To activate the LPAR, run the following command:
root@r8r3m2Nova:~# pvmctl lpar power-on -i id=12
Powering on partition r8r3m31, this may take a few minutes.
Partition r8r3m31 power-on successful.

After activating LPAR, notice that the state is displayed as running.

root@r8r3m2Nova:~# pvmctl lpar list
+-----------------+----+---------------+-------------+---------------+-------+-----+------+
|       Name      | ID |     State     |    Env      |    Ref Code   | Mem   | CPU | Ent  |
+-----------------+----+---------------+-------------+---------------+-------+-----+------+
|     novalink    |  1 |  running      | AIX/Linux   | Linux ppc64le | 5120  |  2  | 0.5  |
|     r8r3m3a     | 11 |  running      | AIX/Linux   | Linux ppc64le | 2048  |  1  |      |
|     r8r3m31     | 12 |  running      | AIX/Linux   | Linux ppc64le | 2048  |  1  |   1  |
+-----------------+----+---------------+-------------+---------------+-------+-----+------+

Creating adapters
NovaLink communicates with all VIOS instances through RMC. Communications are over an internal, secure RMC network with the trunk adapter in the NovaLink host. This ensures that there is no interpartition communication. Using NovaLink, you can create any number of virtual Ethernet adapters.
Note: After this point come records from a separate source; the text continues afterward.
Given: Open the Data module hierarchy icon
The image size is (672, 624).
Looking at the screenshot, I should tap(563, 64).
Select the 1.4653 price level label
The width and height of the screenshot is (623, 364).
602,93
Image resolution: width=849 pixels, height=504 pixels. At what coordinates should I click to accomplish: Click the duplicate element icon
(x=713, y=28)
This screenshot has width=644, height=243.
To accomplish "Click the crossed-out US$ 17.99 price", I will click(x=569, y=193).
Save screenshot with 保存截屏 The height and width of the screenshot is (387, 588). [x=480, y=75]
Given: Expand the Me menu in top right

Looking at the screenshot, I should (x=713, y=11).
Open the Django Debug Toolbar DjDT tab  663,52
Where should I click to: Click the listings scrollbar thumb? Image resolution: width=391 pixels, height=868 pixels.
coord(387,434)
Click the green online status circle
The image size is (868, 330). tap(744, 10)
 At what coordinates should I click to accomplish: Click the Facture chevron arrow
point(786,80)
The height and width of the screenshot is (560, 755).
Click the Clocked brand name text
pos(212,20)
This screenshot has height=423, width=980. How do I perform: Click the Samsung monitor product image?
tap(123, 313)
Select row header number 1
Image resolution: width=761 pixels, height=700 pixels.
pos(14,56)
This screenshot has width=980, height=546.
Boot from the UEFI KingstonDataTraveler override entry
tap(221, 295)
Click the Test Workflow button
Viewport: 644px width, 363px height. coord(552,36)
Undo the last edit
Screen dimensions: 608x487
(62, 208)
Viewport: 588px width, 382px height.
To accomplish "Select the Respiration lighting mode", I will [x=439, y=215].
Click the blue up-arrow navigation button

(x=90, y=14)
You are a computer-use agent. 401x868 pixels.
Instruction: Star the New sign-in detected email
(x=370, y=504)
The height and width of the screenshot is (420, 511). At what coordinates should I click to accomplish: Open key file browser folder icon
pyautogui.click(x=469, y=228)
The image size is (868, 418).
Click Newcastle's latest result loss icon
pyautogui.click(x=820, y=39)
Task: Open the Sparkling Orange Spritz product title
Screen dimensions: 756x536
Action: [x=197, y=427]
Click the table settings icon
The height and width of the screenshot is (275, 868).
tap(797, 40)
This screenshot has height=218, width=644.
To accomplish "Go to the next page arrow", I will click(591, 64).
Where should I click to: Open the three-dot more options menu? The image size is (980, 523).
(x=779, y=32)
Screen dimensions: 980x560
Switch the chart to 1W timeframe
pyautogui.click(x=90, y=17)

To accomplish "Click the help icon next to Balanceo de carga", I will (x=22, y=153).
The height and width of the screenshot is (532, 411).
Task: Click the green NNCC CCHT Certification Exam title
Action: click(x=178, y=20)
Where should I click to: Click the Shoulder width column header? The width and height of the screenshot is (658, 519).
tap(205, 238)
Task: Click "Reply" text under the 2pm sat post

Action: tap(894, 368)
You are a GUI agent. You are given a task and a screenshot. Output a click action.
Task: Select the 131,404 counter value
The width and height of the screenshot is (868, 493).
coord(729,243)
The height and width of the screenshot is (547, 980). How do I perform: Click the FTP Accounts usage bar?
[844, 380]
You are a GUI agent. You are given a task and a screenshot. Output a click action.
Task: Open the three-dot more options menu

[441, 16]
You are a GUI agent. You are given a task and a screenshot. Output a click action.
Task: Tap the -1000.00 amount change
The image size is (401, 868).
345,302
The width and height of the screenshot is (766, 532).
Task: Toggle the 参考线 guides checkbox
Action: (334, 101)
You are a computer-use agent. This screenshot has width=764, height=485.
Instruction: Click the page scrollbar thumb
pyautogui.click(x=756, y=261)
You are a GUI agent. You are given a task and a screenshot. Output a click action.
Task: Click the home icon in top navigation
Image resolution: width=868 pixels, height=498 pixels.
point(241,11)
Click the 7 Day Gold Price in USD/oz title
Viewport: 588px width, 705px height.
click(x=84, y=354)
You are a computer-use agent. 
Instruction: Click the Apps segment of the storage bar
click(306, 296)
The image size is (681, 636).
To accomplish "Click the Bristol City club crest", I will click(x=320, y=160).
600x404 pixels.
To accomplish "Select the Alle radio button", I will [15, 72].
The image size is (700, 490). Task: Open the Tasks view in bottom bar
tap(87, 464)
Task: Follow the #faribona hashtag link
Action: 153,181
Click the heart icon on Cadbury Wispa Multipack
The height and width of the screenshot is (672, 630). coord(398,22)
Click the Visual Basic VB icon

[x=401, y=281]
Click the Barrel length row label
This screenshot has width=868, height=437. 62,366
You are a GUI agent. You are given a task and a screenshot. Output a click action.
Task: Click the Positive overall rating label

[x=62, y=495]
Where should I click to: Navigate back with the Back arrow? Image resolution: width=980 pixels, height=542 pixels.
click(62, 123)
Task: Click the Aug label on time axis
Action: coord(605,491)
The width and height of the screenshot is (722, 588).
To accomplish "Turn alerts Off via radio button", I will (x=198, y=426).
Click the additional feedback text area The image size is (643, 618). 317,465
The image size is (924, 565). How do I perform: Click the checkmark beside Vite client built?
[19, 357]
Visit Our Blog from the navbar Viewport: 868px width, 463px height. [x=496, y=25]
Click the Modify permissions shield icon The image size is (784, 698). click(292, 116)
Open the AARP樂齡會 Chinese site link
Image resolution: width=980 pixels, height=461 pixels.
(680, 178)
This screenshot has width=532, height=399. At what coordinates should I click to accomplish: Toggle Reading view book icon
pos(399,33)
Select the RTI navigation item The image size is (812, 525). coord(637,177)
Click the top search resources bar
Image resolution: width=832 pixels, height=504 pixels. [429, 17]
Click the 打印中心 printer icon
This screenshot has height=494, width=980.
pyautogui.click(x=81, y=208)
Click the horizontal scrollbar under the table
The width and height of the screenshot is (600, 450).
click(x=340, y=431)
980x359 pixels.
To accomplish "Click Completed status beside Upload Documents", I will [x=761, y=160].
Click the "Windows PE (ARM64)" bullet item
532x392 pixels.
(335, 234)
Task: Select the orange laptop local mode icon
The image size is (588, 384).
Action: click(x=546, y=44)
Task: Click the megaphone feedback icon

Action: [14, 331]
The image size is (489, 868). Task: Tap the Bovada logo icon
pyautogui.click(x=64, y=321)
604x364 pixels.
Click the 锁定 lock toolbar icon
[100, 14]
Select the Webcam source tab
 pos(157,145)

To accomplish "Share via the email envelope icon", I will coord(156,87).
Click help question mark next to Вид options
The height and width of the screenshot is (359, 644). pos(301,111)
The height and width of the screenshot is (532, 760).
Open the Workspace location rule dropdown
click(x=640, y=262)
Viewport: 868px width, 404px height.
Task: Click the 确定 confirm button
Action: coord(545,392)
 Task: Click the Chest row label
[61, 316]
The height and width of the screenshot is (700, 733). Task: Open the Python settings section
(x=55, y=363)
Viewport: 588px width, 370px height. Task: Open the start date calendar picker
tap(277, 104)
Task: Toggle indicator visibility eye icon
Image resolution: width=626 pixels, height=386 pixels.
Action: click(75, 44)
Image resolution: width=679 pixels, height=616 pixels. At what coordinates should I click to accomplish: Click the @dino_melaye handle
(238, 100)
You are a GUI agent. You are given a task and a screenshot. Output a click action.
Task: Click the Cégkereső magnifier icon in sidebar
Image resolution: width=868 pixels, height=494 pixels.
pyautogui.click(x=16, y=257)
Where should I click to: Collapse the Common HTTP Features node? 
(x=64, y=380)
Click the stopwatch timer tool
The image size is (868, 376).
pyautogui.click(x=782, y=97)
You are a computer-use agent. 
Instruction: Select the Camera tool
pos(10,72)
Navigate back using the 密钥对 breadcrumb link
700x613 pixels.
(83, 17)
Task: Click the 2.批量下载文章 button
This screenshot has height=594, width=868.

To create an Ethernet adapter, run the follwing command:
root@r8r3m2Nova:~#pvmctl vea create -p id=12 --pvid 1 --vswitch ETHERNET0

To list all the Ethernet adapters created already, run the following command:

root@r8r3m2Nova:~#pvmctl vea list

Virtual Ethernet Adapters
+------+------------+------+--------------+------+-------+--------------+
| PVID |  VSwitch   | LPAR |     MAC      | Slot | Trunk | Tagged VLANs |
+------+------------+------+--------------+------+-------+--------------+
|   1  | ETHERNET0  |  12  | E267FB1D82C6 |  3   | False |              |
|   1  | ETHERNET0  |  11  | 3A785CEFDAB1 |  3   | False |              |
| 4094 | MGMTSWITCH |  10  | 06A3C9A22079 |  4   | False |              |
| 4094 | MGMTSWITCH |  11  | 8E49407E5C21 |  4   | False |              |
+------+------------+------+--------------+------+-------+--------------+

To create a virtual adapter, run the follwing command:
root@r8r3m2Nova:~#pvmctl vea create -p id=10 --pvid 4094 --vswitch MGMTSWITCH

To list virtual adapters created already, run the follwing command:

root@r8r3m2Nova:~#pvmctl vea list

Virtual Ethernet Adapters
+------+------------+------+--------------+------+-------+--------------+--------------+
| PVID |  VSwitch   | LPAR |     MAC      | Slot | Trunk | Tagged VLANs |
+------+------------+------+--------------+------+-------+--------------+--------------+
|  1   | ETHERNET0  |  12  | E267FB1D82C6 |  3   | False |              |
|  1   | ETHERNET0  |  11  | 3A785CEFDAB1 |  3   | False |              |
| 4094 | MGMTSWITCH |  12  | 06A3C9A22079 |  4   | False |              |
| 4094 | MGMTSWITCH |  11  | 8E49407E5C21 |  4   | False |              |
|------+------------+------+--------------+------+-------+--------------+--------------+

RSCT support for PowerVM NovaLink

Management domain formation between PowerVM NovaLink and its LPARs can be established automatically (after a new LPAR is created using PowerVM NovaLink). This support matches the present usage of RSCT in traditional HMC and LPARs. However, you need to make minor updates to the RSCT components to ensure communication between PowerVM NovaLink and LPARs over IPv6 link--local addresses.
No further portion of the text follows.